# Records for the task
- - - - -

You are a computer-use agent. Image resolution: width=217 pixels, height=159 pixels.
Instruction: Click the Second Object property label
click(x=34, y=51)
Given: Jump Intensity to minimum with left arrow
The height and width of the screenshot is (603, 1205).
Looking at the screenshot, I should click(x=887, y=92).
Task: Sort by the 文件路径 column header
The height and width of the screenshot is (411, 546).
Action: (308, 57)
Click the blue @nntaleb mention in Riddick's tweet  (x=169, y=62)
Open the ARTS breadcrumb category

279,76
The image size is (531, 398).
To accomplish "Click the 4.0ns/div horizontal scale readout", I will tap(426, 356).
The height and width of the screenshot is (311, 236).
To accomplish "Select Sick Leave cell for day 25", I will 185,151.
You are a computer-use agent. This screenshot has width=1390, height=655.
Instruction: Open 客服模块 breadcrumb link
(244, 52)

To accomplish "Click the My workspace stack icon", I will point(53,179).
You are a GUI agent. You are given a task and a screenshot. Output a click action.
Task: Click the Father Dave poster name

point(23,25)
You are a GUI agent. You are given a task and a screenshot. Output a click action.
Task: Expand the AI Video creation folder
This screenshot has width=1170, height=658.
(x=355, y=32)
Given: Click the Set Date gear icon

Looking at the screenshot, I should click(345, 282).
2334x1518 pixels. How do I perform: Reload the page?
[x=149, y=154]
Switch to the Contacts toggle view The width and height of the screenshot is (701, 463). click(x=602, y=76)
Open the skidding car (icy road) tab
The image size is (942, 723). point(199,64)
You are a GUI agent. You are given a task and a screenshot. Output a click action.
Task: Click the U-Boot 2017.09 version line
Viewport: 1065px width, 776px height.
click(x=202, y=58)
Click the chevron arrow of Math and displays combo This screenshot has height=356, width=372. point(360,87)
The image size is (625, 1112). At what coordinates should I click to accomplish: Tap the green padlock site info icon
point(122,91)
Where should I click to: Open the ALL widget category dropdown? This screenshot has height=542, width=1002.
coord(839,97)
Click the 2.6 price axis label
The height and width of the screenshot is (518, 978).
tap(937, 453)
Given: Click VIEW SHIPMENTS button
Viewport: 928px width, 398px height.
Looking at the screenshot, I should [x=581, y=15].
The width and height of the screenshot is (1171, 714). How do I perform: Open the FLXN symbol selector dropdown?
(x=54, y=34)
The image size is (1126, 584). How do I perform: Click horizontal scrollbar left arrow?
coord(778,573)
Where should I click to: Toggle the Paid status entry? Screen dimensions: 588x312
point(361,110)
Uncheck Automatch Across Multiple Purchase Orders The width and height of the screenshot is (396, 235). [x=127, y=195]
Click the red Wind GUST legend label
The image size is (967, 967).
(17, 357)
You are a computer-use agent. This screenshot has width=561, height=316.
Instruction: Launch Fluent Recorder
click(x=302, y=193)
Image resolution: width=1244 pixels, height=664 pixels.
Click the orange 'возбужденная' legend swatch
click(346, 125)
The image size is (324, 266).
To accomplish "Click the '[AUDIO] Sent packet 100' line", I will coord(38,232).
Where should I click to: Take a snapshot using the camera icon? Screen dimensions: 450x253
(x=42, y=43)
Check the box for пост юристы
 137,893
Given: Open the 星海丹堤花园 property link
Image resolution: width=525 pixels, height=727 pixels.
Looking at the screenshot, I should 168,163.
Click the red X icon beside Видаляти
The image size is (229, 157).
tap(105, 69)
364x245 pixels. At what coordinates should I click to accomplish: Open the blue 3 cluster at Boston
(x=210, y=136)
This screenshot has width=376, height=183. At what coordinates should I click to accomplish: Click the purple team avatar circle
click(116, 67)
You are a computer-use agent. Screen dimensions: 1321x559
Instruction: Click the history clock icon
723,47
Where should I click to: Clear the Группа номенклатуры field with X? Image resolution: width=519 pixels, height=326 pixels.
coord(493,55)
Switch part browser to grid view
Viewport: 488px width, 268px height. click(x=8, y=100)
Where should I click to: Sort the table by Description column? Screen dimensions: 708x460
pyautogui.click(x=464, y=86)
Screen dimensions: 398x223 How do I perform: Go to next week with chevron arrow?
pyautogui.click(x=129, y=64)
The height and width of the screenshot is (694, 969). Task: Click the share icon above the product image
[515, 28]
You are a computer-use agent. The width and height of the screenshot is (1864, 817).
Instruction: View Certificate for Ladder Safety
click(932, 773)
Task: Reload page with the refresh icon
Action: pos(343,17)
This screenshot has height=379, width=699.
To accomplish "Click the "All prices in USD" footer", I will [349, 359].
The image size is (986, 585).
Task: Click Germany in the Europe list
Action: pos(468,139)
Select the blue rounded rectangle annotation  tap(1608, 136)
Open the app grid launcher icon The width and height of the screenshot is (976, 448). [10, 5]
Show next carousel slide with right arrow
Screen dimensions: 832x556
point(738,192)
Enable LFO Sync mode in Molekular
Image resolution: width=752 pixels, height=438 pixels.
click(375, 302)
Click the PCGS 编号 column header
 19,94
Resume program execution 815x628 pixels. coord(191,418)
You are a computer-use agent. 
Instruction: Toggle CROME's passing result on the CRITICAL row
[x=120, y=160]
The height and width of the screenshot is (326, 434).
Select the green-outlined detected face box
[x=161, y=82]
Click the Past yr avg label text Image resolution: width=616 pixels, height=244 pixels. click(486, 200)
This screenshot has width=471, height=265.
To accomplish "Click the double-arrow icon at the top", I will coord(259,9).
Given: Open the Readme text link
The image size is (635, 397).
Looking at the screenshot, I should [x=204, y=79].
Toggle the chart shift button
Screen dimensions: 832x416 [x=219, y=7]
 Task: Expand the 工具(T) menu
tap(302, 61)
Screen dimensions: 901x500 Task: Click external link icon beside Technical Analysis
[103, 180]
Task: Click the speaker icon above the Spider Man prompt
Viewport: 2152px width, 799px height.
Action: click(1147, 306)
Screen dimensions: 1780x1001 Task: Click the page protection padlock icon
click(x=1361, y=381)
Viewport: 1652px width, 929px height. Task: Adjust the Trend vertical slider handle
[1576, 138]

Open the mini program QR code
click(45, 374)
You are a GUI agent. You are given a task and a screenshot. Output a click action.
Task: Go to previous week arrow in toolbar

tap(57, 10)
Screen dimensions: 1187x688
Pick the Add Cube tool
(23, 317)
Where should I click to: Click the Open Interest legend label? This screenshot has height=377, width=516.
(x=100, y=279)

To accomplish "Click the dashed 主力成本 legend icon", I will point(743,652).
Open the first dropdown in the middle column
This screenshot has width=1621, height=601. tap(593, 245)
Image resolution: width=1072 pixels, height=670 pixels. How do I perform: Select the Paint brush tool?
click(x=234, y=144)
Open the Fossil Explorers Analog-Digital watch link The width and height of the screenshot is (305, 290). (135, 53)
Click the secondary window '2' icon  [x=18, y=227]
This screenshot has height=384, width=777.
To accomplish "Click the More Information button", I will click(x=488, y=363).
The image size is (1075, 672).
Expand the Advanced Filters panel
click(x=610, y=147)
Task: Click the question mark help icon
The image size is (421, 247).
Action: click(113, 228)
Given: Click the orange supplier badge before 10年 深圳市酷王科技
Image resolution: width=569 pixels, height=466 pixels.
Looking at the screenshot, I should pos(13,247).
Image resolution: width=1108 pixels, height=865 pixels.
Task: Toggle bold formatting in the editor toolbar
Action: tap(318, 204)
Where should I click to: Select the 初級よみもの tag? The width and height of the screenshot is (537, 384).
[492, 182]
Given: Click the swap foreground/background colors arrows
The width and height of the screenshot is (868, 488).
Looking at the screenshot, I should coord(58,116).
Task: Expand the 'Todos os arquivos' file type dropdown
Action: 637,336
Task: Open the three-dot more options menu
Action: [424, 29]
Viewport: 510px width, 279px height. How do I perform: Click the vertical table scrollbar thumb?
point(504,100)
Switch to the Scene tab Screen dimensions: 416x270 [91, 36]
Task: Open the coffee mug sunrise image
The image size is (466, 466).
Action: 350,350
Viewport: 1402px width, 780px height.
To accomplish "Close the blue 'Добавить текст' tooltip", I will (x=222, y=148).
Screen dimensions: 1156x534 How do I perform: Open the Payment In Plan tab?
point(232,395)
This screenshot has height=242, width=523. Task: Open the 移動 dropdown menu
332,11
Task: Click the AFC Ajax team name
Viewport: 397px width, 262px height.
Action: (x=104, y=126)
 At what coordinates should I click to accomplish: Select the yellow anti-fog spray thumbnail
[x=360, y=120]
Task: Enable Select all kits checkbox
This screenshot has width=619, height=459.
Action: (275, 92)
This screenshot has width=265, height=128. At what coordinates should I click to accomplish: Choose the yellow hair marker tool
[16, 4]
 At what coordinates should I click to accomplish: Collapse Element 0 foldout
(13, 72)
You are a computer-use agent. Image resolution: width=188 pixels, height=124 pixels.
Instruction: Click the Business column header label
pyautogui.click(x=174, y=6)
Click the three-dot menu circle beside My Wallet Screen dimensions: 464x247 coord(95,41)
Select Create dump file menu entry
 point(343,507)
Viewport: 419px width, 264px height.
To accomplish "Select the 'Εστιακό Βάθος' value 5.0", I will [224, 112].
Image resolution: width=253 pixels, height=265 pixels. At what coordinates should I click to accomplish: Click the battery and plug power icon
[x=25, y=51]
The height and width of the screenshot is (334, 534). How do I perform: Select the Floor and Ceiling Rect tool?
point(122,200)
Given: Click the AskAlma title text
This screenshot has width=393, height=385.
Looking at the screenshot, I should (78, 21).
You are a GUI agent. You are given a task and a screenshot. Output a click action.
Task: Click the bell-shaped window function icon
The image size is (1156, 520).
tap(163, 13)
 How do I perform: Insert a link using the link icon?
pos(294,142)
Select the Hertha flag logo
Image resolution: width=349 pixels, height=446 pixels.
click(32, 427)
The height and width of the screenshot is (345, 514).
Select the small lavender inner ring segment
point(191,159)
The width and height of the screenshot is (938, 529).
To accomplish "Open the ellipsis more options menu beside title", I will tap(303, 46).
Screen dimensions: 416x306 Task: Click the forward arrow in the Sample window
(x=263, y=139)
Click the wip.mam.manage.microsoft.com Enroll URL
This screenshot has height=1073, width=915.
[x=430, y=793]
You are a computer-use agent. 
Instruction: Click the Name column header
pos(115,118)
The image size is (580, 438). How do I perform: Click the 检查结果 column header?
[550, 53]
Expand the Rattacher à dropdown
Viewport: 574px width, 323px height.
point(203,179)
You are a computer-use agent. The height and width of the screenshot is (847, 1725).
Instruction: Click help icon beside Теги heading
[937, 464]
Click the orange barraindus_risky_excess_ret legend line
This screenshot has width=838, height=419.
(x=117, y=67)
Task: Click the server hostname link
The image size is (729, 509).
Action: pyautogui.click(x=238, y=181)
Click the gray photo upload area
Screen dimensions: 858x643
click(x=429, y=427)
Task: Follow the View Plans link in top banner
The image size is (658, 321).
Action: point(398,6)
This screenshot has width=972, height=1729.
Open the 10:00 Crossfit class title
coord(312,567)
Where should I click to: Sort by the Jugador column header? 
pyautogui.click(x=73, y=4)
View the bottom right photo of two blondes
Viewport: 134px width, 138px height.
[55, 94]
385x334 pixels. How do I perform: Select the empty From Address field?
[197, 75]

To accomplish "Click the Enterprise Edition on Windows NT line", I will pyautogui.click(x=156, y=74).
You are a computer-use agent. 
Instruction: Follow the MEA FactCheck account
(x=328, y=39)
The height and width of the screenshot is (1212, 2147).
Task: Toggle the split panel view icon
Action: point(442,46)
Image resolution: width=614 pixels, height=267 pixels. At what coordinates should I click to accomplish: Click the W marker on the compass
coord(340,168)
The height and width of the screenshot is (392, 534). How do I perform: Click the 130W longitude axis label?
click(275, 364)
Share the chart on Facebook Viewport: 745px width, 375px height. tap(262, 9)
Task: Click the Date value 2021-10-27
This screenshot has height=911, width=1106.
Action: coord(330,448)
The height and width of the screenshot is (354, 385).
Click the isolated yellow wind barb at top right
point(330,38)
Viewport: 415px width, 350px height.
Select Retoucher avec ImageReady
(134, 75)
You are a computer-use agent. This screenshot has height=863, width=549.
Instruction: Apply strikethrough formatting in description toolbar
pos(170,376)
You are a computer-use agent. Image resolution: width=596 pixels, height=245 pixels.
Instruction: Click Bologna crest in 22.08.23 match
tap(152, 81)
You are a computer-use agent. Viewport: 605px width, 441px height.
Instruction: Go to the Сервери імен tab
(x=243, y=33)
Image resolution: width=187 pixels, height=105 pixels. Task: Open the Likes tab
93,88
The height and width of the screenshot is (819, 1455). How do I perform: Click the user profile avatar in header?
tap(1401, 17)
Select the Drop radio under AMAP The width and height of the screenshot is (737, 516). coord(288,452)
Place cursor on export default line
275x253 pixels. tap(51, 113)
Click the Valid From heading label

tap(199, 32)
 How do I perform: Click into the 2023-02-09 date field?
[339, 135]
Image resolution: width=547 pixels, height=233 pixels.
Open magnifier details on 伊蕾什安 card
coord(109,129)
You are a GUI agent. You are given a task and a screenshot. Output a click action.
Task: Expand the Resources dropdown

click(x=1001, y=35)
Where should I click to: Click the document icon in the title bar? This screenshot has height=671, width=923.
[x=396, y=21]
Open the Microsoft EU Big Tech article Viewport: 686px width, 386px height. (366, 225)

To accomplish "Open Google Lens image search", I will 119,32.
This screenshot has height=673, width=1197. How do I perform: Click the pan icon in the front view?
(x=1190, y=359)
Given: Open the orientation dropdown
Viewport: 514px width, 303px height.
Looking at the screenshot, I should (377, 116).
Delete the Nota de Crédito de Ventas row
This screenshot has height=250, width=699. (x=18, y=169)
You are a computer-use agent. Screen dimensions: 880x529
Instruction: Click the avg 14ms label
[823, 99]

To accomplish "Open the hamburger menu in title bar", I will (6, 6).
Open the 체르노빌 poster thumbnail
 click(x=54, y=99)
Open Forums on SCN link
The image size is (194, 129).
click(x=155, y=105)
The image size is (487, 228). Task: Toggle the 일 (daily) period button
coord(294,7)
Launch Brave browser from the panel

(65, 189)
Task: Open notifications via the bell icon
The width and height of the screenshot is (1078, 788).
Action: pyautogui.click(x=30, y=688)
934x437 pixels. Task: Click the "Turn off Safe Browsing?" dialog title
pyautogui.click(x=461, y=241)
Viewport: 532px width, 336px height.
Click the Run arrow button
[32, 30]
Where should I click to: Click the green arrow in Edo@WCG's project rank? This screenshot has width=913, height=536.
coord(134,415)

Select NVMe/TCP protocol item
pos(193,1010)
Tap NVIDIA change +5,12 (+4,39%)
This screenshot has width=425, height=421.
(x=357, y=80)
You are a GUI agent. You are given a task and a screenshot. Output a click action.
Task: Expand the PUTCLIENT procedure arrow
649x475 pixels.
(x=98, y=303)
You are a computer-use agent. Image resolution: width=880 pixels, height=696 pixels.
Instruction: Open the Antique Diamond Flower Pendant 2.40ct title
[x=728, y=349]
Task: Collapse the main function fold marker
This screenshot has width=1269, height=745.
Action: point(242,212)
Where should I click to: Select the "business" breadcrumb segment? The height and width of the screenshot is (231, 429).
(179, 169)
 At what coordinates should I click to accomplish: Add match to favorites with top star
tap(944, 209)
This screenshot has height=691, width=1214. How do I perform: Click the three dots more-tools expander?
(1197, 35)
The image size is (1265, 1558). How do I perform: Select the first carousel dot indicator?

- - - - -

Starting at the row that contains "Task: Collapse the main function fold marker" and ending with the last row, repeat those rows with "carousel" changed to "slider" and everything else left as it is.

# Completed task
Task: Collapse the main function fold marker
This screenshot has width=1269, height=745.
Action: point(242,212)
Where should I click to: Select the "business" breadcrumb segment? The height and width of the screenshot is (231, 429).
(179, 169)
 At what coordinates should I click to accomplish: Add match to favorites with top star
tap(944, 209)
This screenshot has height=691, width=1214. How do I perform: Click the three dots more-tools expander?
(1197, 35)
The image size is (1265, 1558). How do I perform: Select the first slider dot indicator?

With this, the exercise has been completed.